神様、お許し下さい。この子達を守るためなんです。一度だけ、暴力をお許し下さい。
「マリア姉ちゃんっ」
必死にしがみつこうとしてるのは、シズね。ほら、男の子なんだから、しっかりしなさい。
私は角材を手にとって、一度だけ振り向いた。暗がりの中に、3人の子供達がいる。皆、一様に麻色のローブを着ていた。服にかけるお金は、ほとんどないから。私とて同じ物のサイズ違いだ。
ミリー、私と同じ栗色の髪をした、かわいらしい女の子。この中では、一番小さい子。
シズ、この辺りでは珍しい、黒い髪。

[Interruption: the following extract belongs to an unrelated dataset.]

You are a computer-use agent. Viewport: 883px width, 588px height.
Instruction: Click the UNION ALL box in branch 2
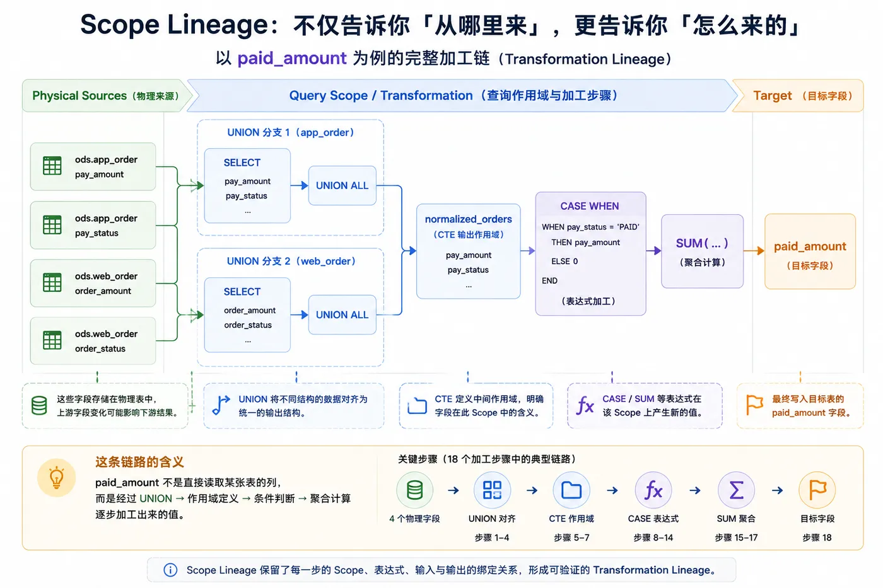coord(342,314)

でも何故か眼は、片方青かった。
ほら、ミリーもシズも、泣かないのっ。・・・これからは、私抜きで生きていかなきゃいけないかも知れないんだから。
・・・ステラ、ちゃんと手入れすればきっと綺麗な長い金髪と、強い眼を持った子。
あなたが一番お姉さんだから、この子達をお願いね。きっとパスさんも面倒を見てくれると思うけど、あの人は、ほら、ちょっと、あれ、だし、ね?
ステラは、泣いていなかった。瞳に涙を溜めてはいたが、流しはしなかった。
そう、それでいいの。
いつの間にか、笑いは止まっていた。逆に今度は、静けさが不気味だった。
「ほら、行くわよ・・・」
ステラが、2人を立ち上がらせる。
そう、それでいいの・・・。
私は予想以上に重かった角材を片手に、礼拝堂への扉を押し開けた―――


・・・。
・・・・・・。
・・・・・・・・・トクン。
「ぉ・・・?」
気の、せいか?心音が、聞こえたのだが。
「おお、もう眼が覚めたのかい?一晩で起きるとは、大した男だな、君は」
心音の次に聞こえたのは、嬉しそうな男の声。年は・・・少なくとも俺よりは上だ。ただ、声を弾ませているために実年齢より若く聞こえているのだろう。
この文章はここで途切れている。